Portfolio Selection by Full-Scale Optimization and Differential Evolution (I/II)

Reading Time: 4 minutes

This blog entry introduces the theoretical framework for optimizing large portfolios with respect to expected utility by Full-Scale Optimization (FSO) and Differential Evolution (DE) before my next post will present the application and empirical results.

We will use the standard Mean-Variance (MV) optimization approach for portfolio analysis as a benchmark to the FSO framework.

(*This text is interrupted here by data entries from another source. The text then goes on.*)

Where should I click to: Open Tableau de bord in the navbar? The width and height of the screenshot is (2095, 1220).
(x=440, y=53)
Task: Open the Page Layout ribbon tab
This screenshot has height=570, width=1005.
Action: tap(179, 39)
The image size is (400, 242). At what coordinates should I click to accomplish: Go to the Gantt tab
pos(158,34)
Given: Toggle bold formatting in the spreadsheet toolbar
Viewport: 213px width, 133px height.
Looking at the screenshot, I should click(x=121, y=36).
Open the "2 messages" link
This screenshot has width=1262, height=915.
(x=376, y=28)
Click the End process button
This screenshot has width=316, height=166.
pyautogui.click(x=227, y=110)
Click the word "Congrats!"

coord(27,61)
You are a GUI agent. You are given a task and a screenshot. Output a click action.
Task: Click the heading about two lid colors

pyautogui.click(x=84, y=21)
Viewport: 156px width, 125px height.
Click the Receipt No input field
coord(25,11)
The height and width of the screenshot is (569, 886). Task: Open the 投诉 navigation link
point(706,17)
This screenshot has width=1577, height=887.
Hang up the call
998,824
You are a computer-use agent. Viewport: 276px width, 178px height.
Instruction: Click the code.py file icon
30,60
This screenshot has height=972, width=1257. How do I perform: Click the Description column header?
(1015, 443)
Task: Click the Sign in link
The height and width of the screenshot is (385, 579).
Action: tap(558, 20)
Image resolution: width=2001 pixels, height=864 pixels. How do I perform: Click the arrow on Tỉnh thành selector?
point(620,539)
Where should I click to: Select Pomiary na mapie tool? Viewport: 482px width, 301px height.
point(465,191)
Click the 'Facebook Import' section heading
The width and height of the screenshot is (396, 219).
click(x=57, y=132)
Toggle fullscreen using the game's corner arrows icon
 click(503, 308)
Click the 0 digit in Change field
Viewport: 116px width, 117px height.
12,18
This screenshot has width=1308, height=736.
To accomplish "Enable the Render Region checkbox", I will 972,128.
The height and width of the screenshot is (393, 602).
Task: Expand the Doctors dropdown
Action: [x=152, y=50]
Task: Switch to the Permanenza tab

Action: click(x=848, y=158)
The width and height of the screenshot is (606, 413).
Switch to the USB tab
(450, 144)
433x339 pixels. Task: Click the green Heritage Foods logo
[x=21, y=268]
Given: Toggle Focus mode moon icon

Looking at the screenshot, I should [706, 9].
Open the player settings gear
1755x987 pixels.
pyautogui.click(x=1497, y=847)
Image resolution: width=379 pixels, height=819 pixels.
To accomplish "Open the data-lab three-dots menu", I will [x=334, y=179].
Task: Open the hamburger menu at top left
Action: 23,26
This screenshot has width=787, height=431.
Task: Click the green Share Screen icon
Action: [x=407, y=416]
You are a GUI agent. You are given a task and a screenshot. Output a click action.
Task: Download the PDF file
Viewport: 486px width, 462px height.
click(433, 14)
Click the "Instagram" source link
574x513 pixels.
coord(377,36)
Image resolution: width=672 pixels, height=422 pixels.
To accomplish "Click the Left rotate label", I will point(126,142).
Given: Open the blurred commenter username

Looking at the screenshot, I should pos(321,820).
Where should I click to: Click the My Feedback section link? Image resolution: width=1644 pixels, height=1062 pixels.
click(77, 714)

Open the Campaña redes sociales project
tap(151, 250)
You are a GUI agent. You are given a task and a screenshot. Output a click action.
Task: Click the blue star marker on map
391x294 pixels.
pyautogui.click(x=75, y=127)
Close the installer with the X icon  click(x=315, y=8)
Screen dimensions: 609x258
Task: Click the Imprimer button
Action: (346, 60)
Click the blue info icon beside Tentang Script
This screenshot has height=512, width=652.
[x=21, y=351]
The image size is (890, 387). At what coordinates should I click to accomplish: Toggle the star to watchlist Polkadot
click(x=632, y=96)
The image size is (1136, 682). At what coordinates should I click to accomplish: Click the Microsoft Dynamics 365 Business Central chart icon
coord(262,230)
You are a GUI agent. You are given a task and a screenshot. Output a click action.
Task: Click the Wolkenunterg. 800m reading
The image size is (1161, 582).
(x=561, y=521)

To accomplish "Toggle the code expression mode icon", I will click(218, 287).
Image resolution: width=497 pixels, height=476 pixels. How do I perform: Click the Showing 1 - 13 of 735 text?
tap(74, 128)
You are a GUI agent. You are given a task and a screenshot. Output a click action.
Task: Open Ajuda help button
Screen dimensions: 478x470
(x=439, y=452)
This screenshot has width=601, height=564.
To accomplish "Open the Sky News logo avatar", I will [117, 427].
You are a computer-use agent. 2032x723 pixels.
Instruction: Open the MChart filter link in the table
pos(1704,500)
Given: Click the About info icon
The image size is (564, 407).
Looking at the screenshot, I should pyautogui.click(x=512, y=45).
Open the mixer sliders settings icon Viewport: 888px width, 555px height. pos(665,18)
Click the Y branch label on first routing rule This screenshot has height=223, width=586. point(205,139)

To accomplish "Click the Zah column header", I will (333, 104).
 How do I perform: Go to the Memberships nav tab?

MV assumes normally distributed returns and investor preferences that can be well approximated by mean and variance while FSO identifies the optimal portfolio on any set of return distributions based on any description of investor preferences. This implies that no assumptions on the return distributions have to be made. Estimation errors prevail in the MV approach, where means and variances of all assets and the covariances of all asset pairs are to be estimated, as well as in the FSO, where the entire multivariate return distribution is estimated. Considering estimation errors we will need to test our in-sample results out of sample, e.g. by a bootstrapping procedure, which allows us another comparison between both approaches.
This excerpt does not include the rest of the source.